* **Directions**: Swap "diameter" for "bore" in the records from the line with "Task: Choose the word ACCESSIBILE" to the line with "click(235, 303)", and return only those lines with nothing else changed.

|---|

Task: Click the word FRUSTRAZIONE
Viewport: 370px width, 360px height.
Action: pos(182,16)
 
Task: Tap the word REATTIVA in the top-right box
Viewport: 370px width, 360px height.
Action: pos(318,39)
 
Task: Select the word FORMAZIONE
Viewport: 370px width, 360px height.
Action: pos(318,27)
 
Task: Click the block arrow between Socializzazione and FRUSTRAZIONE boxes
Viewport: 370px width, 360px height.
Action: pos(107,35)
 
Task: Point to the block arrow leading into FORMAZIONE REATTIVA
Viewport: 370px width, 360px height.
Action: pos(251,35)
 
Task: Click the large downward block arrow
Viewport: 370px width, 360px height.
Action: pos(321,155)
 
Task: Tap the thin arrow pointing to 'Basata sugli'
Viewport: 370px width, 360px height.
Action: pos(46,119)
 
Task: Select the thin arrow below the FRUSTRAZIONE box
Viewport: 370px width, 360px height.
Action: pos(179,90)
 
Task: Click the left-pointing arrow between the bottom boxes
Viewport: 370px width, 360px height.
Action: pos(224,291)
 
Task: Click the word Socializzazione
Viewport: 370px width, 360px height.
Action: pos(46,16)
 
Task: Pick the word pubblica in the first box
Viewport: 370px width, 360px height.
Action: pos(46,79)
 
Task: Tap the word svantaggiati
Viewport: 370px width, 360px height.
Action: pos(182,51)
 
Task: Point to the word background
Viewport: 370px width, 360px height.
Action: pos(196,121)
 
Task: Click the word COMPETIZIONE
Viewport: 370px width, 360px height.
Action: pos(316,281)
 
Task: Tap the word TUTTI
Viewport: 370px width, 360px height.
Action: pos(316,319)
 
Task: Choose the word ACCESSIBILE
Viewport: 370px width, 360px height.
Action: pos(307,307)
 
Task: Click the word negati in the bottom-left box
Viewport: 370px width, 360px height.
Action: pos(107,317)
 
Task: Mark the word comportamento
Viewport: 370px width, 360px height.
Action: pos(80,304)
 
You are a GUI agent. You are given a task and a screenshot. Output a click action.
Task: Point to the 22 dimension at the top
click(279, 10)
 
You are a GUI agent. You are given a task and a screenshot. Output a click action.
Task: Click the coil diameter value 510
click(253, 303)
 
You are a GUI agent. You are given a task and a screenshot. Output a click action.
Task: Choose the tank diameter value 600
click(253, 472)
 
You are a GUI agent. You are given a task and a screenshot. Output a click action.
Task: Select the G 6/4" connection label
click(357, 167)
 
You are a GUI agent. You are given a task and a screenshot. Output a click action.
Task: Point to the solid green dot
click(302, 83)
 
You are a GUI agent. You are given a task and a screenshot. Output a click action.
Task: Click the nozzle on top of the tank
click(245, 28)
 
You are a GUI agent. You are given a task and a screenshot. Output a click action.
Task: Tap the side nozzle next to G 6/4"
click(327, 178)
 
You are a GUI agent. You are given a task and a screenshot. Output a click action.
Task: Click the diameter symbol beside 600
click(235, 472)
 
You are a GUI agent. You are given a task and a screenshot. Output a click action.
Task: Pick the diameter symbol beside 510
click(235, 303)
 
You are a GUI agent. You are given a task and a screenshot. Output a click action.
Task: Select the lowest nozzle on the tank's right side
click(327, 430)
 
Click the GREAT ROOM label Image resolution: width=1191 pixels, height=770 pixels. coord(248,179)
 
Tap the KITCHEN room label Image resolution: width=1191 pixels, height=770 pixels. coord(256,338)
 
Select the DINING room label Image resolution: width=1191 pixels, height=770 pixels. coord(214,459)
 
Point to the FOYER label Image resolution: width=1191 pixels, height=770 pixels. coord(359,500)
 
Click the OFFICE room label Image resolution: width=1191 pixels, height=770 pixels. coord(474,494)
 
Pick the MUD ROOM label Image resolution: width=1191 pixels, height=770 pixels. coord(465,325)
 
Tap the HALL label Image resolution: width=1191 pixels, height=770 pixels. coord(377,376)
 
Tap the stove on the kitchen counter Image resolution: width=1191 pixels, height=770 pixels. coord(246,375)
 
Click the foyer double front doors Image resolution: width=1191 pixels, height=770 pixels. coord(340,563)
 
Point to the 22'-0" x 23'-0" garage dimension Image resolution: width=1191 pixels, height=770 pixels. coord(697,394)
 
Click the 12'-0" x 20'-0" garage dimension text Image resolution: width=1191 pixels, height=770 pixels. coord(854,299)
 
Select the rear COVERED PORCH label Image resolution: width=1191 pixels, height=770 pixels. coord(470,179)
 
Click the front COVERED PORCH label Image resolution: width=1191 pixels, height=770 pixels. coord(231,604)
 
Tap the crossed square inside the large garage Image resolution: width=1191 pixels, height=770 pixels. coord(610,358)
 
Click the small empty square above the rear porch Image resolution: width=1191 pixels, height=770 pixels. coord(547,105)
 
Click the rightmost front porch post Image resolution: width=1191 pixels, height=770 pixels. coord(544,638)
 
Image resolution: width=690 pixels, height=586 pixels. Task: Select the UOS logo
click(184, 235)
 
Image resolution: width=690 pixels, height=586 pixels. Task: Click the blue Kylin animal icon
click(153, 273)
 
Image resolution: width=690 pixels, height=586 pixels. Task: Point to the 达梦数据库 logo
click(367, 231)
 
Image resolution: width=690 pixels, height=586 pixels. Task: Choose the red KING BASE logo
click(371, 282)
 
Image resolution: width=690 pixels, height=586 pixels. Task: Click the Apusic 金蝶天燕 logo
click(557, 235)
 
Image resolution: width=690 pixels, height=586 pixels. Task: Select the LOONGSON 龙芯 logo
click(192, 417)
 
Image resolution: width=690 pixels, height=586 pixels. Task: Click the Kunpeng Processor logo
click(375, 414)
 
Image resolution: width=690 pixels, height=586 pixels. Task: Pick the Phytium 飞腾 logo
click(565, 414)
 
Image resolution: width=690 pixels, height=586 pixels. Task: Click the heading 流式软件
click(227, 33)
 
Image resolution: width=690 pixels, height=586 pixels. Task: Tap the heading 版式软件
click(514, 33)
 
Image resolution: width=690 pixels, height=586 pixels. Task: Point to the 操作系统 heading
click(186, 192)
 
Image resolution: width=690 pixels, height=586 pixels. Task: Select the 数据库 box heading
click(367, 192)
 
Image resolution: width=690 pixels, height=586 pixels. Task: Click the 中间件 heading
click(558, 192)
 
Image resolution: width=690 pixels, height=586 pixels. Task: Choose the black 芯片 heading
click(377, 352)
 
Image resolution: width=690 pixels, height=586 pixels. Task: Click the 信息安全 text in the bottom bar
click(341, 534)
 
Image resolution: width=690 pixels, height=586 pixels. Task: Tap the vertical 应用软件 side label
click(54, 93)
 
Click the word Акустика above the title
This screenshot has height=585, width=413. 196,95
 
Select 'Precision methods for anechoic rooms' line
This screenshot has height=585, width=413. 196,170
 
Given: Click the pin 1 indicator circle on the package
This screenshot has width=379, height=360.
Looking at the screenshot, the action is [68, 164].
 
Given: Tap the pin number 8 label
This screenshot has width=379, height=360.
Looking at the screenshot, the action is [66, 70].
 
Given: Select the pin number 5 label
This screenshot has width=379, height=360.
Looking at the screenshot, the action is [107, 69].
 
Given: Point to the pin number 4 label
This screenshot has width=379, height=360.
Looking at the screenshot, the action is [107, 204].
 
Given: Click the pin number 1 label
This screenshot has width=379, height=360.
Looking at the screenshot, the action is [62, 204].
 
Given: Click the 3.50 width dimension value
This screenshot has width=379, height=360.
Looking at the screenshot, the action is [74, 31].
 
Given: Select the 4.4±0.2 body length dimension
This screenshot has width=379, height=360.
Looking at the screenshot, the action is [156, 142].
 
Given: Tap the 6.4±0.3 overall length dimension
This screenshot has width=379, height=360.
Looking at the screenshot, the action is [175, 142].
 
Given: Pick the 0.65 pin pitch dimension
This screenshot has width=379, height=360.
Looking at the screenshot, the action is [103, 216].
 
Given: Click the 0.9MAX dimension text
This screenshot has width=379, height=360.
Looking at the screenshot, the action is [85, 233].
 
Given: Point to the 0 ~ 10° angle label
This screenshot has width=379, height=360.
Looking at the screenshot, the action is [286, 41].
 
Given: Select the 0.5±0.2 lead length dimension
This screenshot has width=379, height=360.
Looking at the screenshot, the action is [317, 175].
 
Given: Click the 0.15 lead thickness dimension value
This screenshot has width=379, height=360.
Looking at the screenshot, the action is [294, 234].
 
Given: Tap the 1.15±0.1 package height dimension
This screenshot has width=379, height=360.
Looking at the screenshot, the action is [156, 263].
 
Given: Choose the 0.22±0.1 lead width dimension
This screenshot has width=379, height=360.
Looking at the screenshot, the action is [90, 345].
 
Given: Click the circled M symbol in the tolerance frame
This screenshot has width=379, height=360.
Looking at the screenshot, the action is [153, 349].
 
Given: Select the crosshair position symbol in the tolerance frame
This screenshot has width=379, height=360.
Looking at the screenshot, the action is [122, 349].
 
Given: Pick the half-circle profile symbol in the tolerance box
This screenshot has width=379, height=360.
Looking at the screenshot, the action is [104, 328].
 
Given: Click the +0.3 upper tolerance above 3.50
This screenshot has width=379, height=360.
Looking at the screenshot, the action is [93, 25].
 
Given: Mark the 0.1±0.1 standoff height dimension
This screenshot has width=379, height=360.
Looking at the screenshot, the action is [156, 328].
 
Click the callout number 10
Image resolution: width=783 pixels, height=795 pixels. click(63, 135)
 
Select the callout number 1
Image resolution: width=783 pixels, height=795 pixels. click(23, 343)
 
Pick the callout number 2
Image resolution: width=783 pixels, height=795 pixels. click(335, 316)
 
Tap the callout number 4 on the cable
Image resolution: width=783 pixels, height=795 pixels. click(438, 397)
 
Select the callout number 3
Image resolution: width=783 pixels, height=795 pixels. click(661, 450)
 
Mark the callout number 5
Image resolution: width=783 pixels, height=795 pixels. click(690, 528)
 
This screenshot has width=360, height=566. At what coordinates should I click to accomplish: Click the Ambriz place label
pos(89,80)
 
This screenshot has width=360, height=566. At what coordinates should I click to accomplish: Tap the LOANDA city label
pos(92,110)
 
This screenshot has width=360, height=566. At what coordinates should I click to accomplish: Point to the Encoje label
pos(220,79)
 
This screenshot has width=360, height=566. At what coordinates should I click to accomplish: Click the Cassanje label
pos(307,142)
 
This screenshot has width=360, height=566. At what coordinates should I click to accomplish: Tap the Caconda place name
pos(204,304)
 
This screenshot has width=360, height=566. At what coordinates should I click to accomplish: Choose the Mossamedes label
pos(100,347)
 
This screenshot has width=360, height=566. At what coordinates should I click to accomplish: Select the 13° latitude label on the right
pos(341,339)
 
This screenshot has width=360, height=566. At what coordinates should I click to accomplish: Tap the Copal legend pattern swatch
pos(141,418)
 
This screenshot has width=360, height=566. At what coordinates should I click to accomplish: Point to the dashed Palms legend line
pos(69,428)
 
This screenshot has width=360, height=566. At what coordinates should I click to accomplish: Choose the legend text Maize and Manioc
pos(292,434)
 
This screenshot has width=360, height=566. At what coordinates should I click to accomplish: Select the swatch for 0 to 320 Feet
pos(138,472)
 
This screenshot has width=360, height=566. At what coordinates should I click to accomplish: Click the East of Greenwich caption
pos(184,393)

|---|

* **Output below**:
Task: Choose the word ACCESSIBILE
Viewport: 370px width, 360px height.
Action: pos(307,307)
 
Task: Click the word negati in the bottom-left box
Viewport: 370px width, 360px height.
Action: pos(107,317)
 
Task: Mark the word comportamento
Viewport: 370px width, 360px height.
Action: pos(80,304)
 
You are a GUI agent. You are given a task and a screenshot. Output a click action.
Task: Point to the 22 dimension at the top
click(279, 10)
 
You are a GUI agent. You are given a task and a screenshot. Output a click action.
Task: Click the coil bore value 510
click(253, 303)
 
You are a GUI agent. You are given a task and a screenshot. Output a click action.
Task: Choose the tank bore value 600
click(253, 472)
 
You are a GUI agent. You are given a task and a screenshot. Output a click action.
Task: Select the G 6/4" connection label
click(357, 167)
 
You are a GUI agent. You are given a task and a screenshot. Output a click action.
Task: Point to the solid green dot
click(302, 83)
 
You are a GUI agent. You are given a task and a screenshot. Output a click action.
Task: Click the nozzle on top of the tank
click(245, 28)
 
You are a GUI agent. You are given a task and a screenshot. Output a click action.
Task: Tap the side nozzle next to G 6/4"
click(327, 178)
 
You are a GUI agent. You are given a task and a screenshot. Output a click action.
Task: Click the bore symbol beside 600
click(235, 472)
 
You are a GUI agent. You are given a task and a screenshot. Output a click action.
Task: Pick the bore symbol beside 510
click(235, 303)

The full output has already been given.